- WHAT IS NEEDED
Copy exactly. Begin at the line containing "Task: Click the word Student in card heading" and stop at the last line of the entries, omitting any pictures.

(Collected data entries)
——

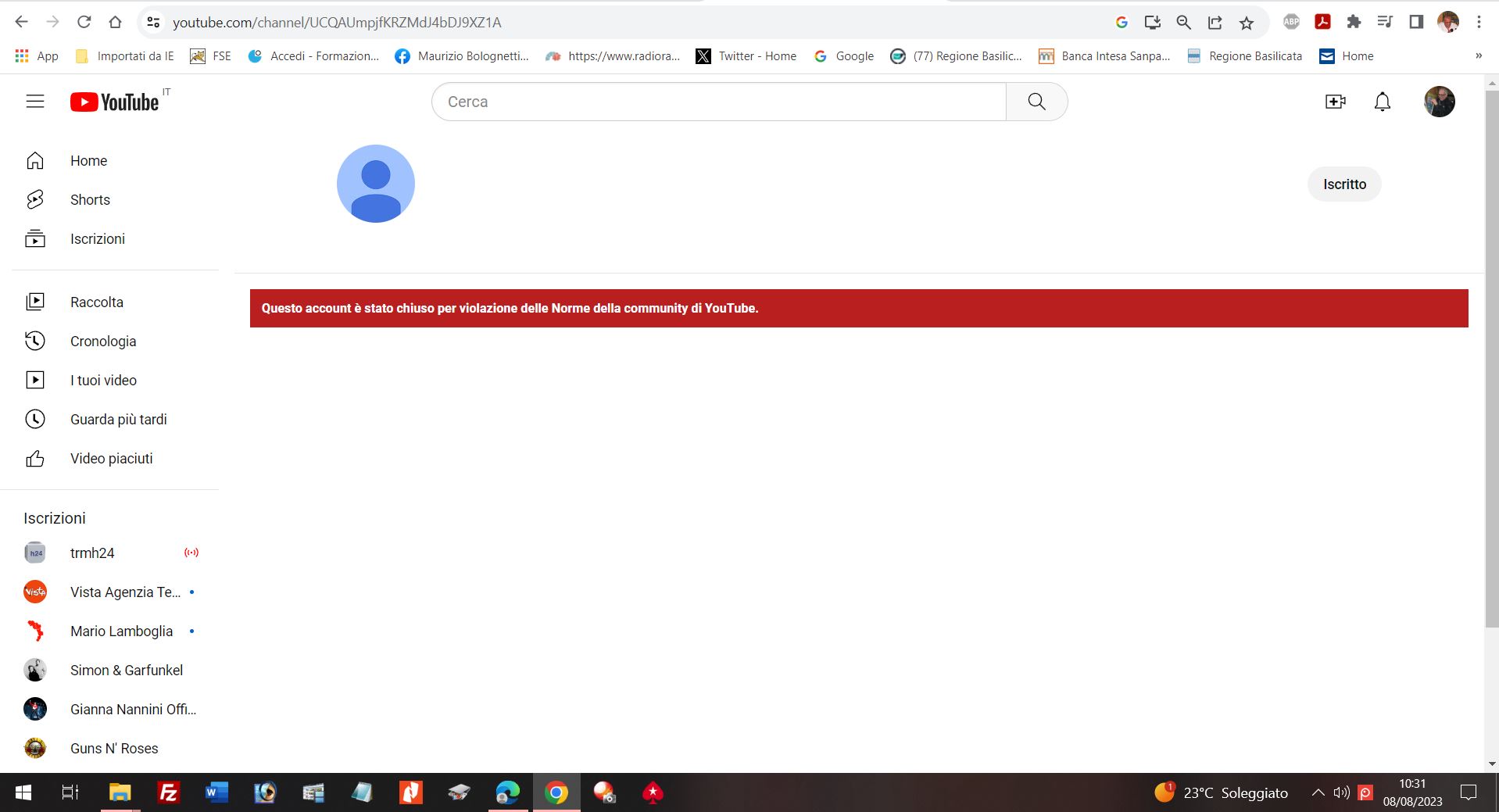1499x812 pixels.
Task: Expand the bookmarks bar overflow chevron
Action: click(x=1478, y=56)
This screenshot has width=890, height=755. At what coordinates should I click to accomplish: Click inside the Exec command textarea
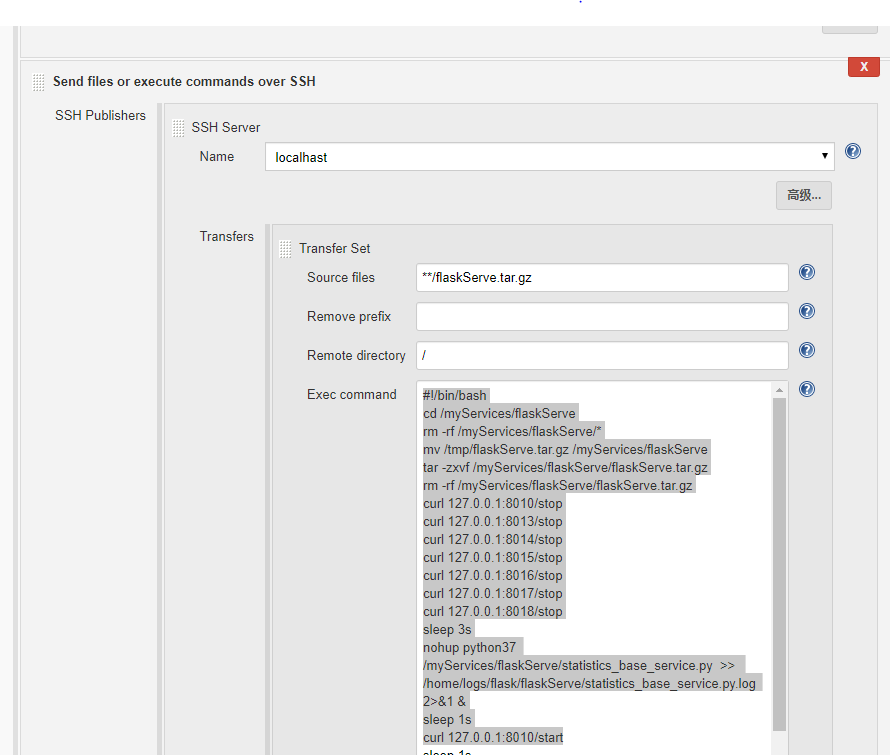point(595,568)
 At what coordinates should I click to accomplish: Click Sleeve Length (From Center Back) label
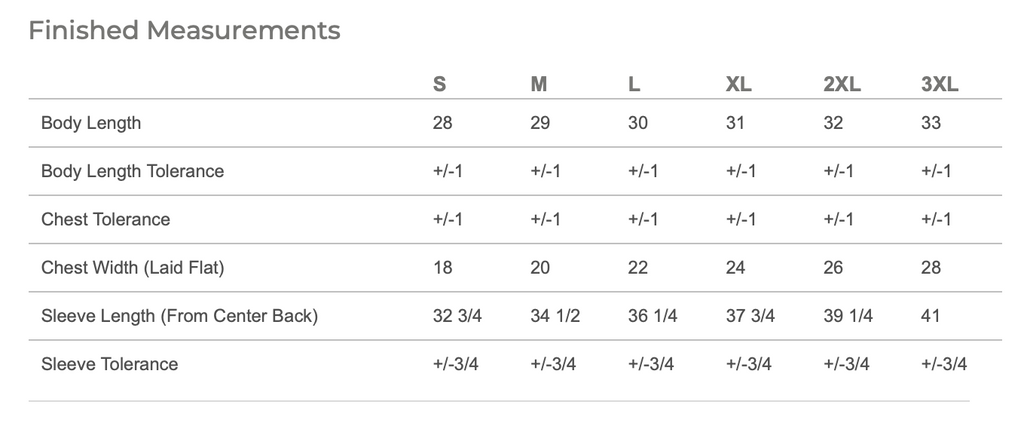(180, 316)
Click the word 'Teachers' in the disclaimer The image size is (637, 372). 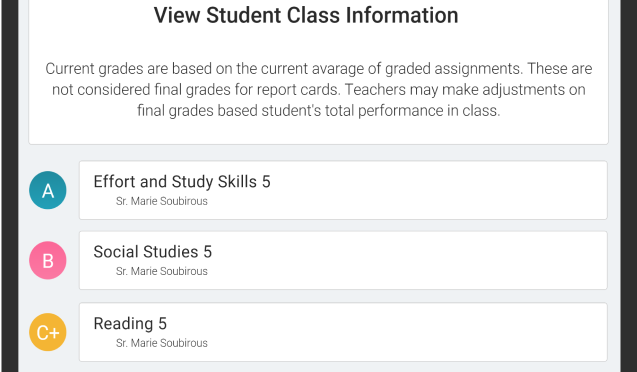pyautogui.click(x=375, y=89)
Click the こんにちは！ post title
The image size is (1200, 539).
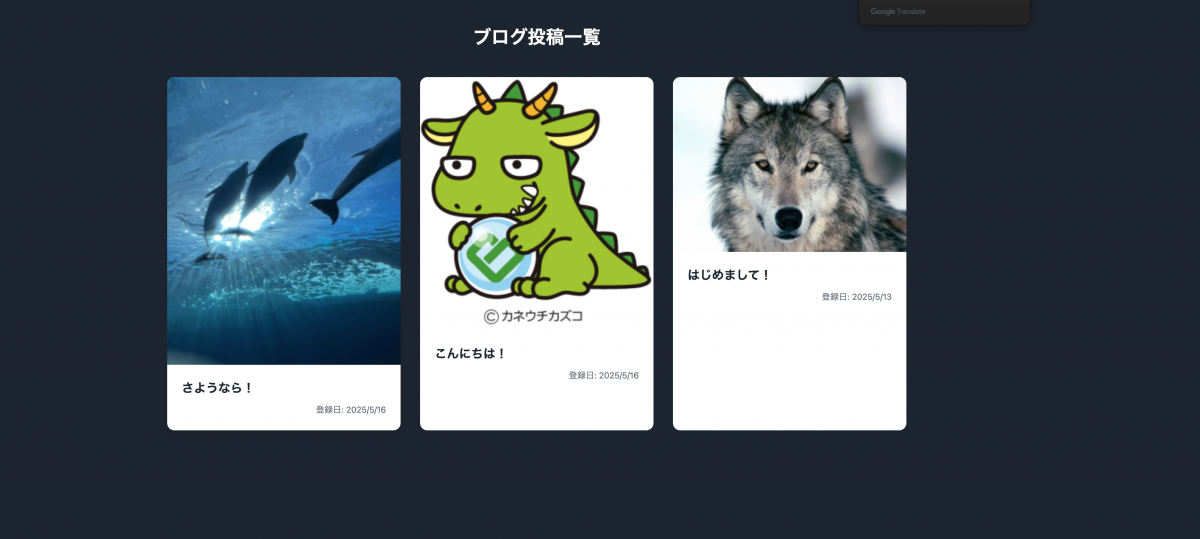pyautogui.click(x=471, y=354)
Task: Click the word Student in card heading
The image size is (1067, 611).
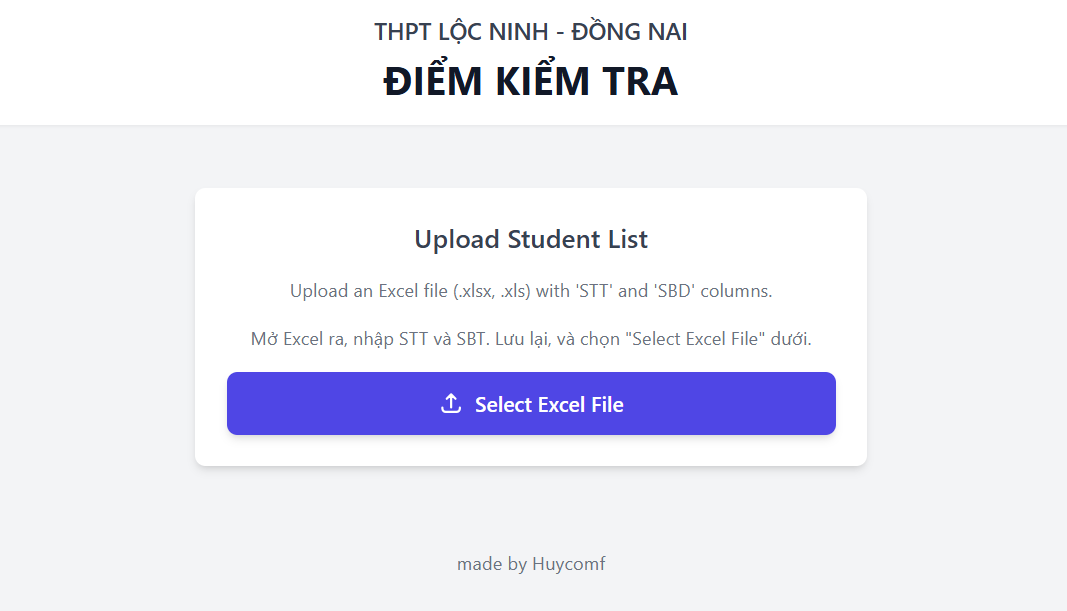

——

- ANSWER BOX
Task: Click the word Student in card heading
The image size is (1067, 611).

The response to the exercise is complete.